Think smart when it comes to feed

It is key farmers understand the requirements for their animal, understand their feed source and quantify that feed source during the winter and summer months.

This point was stressed by Tommy Boland, a lecturer in ruminant nutrition at University College Dublin, who spoke at the recent Smart Farming conference in Portlaoise.

“Farmers should have a knowledge of the quality of the feed stuff.  how appropriate this just to meet the requirements of their animals and if supplementation is required to do so at the lowest cost possible.”

There is nothing new in this advice, he said. “Our Irish system is based on grass and that is a big advantage. We are good at growing grass and it is relatively cheap to produce. But there is some disconnect in what can be achieved at research level and actual farm level in terms of grass growth and grass utilisation. That gap is closing in terms of what the average farmer is doing and the potential in achieving that ideal grass growth scenario.”

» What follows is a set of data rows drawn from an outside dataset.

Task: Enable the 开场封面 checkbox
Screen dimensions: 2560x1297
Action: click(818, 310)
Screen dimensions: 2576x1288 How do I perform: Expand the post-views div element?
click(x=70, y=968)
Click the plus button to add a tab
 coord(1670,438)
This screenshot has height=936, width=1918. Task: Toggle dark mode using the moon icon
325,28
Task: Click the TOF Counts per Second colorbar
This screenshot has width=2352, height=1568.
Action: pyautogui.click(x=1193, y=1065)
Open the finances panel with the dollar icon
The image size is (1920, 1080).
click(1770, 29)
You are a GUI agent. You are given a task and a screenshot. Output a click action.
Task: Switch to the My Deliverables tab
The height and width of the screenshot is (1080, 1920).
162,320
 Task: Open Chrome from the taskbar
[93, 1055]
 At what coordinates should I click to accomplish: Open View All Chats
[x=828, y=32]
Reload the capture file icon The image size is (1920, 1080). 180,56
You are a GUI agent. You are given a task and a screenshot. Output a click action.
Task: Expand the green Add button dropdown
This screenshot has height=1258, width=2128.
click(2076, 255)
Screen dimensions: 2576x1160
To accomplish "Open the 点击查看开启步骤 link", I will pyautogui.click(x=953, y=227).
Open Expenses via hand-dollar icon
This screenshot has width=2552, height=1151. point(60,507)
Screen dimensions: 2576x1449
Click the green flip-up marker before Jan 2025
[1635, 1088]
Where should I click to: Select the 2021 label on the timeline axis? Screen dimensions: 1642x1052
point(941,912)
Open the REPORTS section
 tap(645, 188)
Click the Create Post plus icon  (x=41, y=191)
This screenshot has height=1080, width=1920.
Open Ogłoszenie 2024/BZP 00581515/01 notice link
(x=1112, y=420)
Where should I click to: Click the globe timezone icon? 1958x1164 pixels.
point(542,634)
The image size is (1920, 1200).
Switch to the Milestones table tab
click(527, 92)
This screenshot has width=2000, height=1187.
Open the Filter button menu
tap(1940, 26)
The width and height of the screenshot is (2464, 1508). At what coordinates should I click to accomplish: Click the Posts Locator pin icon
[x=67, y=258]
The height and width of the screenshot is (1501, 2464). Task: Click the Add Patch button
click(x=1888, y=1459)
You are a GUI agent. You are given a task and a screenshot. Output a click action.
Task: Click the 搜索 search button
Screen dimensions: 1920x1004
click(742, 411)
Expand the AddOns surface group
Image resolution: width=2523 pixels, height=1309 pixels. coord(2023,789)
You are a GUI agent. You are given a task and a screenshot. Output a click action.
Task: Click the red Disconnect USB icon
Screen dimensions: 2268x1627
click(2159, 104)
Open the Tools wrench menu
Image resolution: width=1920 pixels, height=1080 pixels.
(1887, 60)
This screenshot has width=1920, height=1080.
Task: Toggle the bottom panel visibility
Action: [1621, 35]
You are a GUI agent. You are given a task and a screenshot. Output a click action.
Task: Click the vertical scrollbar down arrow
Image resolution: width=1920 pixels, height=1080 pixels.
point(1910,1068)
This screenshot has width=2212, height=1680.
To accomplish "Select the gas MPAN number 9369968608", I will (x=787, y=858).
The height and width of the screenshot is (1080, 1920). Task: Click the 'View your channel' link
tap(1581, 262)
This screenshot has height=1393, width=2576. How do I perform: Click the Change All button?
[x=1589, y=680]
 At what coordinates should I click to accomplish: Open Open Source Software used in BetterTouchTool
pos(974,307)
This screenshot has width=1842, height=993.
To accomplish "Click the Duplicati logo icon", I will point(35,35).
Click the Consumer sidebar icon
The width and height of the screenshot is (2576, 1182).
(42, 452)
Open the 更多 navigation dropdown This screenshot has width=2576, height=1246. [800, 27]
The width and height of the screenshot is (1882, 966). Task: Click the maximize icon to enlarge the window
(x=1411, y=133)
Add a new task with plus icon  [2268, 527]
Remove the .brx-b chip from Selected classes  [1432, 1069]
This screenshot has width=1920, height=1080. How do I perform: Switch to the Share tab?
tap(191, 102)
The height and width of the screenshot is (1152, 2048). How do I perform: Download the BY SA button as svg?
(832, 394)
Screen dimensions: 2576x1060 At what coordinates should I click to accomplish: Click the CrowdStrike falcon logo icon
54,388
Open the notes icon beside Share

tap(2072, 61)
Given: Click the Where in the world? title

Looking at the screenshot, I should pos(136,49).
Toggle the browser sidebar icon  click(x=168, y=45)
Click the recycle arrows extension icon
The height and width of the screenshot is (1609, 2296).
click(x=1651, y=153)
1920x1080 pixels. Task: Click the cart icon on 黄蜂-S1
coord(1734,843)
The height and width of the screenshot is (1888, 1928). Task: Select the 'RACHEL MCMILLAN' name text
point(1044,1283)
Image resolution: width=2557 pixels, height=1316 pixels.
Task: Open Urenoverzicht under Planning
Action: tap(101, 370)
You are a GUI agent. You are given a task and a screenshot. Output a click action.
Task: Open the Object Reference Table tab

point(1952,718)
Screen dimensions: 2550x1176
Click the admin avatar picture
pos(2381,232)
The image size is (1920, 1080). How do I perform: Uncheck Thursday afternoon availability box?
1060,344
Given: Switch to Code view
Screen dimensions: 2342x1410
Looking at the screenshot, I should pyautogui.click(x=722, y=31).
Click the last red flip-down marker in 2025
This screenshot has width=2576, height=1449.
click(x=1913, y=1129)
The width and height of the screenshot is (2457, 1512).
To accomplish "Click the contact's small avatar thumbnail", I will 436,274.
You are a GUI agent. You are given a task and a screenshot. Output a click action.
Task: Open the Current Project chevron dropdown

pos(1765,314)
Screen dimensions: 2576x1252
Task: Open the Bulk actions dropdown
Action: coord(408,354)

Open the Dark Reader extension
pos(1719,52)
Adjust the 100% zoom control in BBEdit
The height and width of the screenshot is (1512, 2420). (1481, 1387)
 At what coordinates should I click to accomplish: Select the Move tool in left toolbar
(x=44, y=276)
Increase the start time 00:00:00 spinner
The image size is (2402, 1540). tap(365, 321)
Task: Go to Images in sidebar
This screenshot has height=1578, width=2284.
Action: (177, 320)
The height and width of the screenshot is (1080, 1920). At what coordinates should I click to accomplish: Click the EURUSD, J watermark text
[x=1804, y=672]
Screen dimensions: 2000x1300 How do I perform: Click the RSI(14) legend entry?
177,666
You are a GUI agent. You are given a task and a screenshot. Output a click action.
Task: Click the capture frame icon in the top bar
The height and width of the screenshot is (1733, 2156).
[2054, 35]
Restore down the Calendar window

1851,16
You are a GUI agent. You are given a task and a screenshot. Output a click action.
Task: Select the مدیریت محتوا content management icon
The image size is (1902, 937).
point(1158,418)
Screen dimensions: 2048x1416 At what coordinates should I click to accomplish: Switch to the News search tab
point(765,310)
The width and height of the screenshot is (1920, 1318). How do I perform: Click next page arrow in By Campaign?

In terms of the months ahead, the UCD lecturer advised farmers to note the quantity and quality of the forage available, in terms of hay and silage, to get an accurate picture of their animal requirements and make up that gap with concentrate feeding if required.

“When discussing feed quality, the focus needs to shift from merely describing what is present in the feed to looking at what is actually available to the animal. This approach has been promoted by Teagasc and UCD for a number of years.”

Boland said the biggest advantage Ireland has is its low-cost grass-based system.

“Predicting the future post quota is difficulty but if milk prices are to become more volatile, it certainly helps if production costs are low and the grass-based scenario has lower production costs rather than the cost of importing a lot of feed.”

Boland spoke at a SmartFarming.ie event in Portlaoise recently. Smartfarming.ie is a joined up initiative organised by the Irish Farmers Association, Teagasc, the Environmental Protection Agency, University College Dublin among others. It aims to highlight ways to reduce farm bills and maximise output through better resource management. It is also holding information meetings across Ireland.